"Que o que aconteceu na Libertadores seja o 11 de setembro da Argentina"

"Que o que aconteceu na Libertadores seja o 11 de setembro da Argentina"

Presidente do River Plate deixou duras críticas à "barra brava" do clube e garante que nada tem a ver com o grupo de adeptos mais radicais.

River Plate e Boca Juniors vão finalmente entrar em campo e decidir quem levanta a Taça Libertadores no domingo, em Madrid, depois dos incidentes que conduziram ao adiamento da segunda mão da final.

Em entrevista ao El País, Rodolfo D'Onofrio, teceu duras críticas à "barra brava" do River, garantindo que não há qualquer ligação entre o clube e a falange de adeptos mais radicais.

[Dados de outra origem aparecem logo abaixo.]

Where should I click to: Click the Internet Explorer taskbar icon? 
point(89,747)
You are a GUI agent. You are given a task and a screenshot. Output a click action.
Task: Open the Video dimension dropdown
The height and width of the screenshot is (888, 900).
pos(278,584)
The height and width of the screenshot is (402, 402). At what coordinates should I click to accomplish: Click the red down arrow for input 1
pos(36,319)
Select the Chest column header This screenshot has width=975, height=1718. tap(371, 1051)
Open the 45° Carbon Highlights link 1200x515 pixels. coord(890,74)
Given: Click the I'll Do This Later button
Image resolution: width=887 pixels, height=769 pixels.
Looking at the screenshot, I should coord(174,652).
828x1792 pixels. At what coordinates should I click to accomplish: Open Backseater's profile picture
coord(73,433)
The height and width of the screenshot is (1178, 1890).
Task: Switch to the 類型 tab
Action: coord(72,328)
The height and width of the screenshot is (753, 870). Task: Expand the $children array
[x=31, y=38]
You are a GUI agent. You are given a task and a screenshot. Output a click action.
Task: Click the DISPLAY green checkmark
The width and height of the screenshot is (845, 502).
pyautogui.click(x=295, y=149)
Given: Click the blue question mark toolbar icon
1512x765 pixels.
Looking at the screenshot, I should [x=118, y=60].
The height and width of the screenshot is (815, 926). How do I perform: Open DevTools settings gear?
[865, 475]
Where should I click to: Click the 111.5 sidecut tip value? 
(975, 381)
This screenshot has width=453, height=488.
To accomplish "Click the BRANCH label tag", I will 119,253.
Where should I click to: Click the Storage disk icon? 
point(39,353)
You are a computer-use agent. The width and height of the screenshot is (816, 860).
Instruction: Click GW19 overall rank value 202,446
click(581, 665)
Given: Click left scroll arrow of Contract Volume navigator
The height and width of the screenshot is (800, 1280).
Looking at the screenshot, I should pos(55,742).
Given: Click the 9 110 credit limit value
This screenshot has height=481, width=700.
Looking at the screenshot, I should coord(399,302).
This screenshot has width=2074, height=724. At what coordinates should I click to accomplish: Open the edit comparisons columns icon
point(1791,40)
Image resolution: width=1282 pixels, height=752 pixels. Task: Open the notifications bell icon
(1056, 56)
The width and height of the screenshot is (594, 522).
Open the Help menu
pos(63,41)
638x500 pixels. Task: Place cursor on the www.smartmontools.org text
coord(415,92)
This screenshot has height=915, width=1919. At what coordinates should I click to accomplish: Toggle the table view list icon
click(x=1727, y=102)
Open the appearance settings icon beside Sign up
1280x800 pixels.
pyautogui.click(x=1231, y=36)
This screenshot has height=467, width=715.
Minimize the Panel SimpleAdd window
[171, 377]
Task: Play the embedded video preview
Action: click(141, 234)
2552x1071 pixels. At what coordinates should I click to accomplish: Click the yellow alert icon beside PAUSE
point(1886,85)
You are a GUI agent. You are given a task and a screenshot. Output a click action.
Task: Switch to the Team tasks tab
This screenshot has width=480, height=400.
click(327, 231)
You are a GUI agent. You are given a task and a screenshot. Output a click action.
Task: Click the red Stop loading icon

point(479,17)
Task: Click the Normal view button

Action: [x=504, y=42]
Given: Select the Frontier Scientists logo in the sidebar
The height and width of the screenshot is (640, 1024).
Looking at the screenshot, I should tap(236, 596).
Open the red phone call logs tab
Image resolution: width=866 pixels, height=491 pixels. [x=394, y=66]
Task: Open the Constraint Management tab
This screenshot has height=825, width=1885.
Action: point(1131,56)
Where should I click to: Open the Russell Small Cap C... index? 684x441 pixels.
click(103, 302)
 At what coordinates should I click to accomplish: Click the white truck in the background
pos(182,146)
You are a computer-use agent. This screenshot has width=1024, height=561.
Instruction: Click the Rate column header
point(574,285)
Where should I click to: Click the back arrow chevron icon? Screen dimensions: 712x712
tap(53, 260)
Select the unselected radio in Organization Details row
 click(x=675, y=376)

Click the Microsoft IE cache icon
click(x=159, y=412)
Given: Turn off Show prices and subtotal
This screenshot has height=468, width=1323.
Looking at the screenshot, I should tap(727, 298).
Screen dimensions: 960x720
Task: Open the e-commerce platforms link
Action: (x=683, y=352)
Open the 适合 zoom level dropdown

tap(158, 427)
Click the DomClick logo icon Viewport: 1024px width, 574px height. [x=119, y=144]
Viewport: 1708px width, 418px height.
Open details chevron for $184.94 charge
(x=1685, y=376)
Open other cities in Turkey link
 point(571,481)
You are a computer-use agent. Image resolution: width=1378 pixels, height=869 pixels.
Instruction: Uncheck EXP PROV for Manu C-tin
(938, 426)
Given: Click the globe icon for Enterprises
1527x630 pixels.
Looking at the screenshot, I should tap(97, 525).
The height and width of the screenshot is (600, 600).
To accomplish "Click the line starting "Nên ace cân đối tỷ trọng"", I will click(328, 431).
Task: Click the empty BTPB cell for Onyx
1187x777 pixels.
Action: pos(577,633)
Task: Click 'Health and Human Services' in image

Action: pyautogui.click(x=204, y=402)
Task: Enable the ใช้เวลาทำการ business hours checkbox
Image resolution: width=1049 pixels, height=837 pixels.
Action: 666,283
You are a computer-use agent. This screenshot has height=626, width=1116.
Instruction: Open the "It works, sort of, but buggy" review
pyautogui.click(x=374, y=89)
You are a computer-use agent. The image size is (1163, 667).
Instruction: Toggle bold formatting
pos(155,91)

"O que é um barra brava? É um delinquente que não devia poder entrar num estádio", começou por atirar o presidente dos "millonarios", prosseguindo:

"Não há qualquer relação [entre clube e a barra brava]. Juro pelos meus filhos. Há que pôr um fim a esta gente que está ligada às questões políticas. Em qualquer manifestação, lá estão eles. Que o que se passou nesse sábado seja o 11 de setembro da Argentina. Mas têm que passar a bola ao Governo, temos que lutar de forma conjunta, sozinhos não conseguimos", afiançou D'Onofrio, que não encontra explicação para o facto de terem sido encontrados 300 bilhetes para o "superclássico" em casa do líder da barra brava.

"Não tenho conhecimento da entrega de qualquer bilhete à barra brava. A Justiça é que tem de investigar isso, já fornecemos toda a informação que podíamos fornecer", rematou o dirigente máximo do River Plate.